I've been snuffling around the old neighborhood these days – the Lower East Side of Manhattan. Yes, of course, it's a zone of young corporate stiffs now. Some streets are solid with bars pouring cheap beer at perpetual happy hours. I made a weekend pub crawl, just to smell the crowds. They were all in rut. Outside the famous art bar Max Fish was a rope and two really big guys in black suits controlling entrance. They took my state ID and put it into a scanner device which recorded it. Then I could go inside. These are cops hired to protect the business from the cops. Max Fish was recently closed for serving and under-21. The building Max Fish is in was until recently owned by the Elliots, old school LES landlords.
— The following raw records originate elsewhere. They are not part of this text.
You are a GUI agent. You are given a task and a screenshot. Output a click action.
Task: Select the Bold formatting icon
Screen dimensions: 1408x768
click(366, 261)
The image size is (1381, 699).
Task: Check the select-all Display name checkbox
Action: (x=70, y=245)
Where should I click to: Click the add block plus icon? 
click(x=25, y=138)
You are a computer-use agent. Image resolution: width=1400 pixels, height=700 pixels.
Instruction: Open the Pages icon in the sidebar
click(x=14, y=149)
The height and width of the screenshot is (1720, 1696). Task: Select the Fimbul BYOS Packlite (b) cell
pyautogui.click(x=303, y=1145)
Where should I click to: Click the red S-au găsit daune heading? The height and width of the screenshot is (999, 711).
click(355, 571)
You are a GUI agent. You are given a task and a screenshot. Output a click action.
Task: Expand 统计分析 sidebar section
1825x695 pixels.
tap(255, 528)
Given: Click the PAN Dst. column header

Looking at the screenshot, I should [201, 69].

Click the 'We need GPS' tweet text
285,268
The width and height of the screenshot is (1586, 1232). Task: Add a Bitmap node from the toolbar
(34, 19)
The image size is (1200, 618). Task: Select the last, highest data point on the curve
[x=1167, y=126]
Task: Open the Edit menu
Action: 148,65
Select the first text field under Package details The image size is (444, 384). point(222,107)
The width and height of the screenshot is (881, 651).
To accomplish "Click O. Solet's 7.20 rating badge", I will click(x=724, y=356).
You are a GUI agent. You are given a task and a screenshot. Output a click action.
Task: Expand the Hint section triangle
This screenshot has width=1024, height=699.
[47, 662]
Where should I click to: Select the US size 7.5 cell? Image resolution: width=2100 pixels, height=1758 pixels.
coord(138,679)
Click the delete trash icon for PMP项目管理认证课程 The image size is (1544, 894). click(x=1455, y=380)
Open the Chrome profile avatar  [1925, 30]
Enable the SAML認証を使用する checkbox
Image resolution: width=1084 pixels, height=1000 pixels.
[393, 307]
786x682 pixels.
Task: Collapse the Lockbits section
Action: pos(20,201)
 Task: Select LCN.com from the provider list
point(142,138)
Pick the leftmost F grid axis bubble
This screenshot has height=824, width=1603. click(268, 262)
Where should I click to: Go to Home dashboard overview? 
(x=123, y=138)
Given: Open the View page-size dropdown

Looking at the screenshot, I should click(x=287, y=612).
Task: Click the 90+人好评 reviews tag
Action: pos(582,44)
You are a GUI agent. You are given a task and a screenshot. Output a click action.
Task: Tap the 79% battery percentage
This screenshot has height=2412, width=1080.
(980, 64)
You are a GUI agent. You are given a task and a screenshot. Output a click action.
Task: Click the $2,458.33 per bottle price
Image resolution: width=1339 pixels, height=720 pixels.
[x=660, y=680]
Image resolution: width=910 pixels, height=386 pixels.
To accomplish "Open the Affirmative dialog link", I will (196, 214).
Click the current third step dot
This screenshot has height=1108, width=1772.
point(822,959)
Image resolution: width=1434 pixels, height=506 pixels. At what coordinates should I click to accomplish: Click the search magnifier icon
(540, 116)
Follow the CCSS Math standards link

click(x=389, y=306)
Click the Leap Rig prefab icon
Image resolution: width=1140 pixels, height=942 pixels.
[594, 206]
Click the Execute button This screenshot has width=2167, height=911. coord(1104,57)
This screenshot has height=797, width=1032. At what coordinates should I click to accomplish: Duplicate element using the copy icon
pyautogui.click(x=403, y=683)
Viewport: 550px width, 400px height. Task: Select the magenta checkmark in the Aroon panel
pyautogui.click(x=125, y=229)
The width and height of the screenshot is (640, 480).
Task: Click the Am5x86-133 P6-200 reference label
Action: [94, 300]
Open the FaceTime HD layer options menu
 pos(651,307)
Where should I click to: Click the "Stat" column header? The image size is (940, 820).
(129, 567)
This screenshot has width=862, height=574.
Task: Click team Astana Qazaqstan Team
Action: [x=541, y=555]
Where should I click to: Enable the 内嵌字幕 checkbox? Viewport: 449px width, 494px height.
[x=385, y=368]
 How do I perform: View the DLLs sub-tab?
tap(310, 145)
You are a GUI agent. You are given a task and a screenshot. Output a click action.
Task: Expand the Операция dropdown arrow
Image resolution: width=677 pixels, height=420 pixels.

Then it went to a son of them, who is a global wheeler-dealer type. This schlub tried to get the place, lock stock and liquor license – in a kind of “primitive appropriation” of the cultural capital of artists that is revealing of the true state of creatives in the super-heated global cities today. When he was thwarted, the schlub sold it to the owner of American Apparel – a clothing company which people mistakenly believe is somehow a fair labor practice operation. (The company has “greenwashed” itself on that issue from the get-go, basing their advertising on a softcore update of the labor unions' own historical “Union Maid” [i.e., “made”] campaigns of the '30s. This new owner is really rich, not just a little rich, and he looks to have an in with the cops. Because the old-school bully tactics of the Elliot son have been replaced by continuous official harrassment of Max Fish. (Although the Fish is not alone in this; other places that serve a non-bourgeois clientele are also under pressure.) The kind of giant klieg lights you see being used on the main drug dealing streets of ghettos in Baltimore are set up to shine in the windows of Max Fish for no apparent reason. (They ought to flash “get out!”) And somehow it is nearly impossible to register a complaint about this via the city's 311 municipal help line. No city agency seems to be responsible for the lights which bear NYPD logos. For the artists who made this neighborhood cool, “The future's so bright I've got to wear shades.”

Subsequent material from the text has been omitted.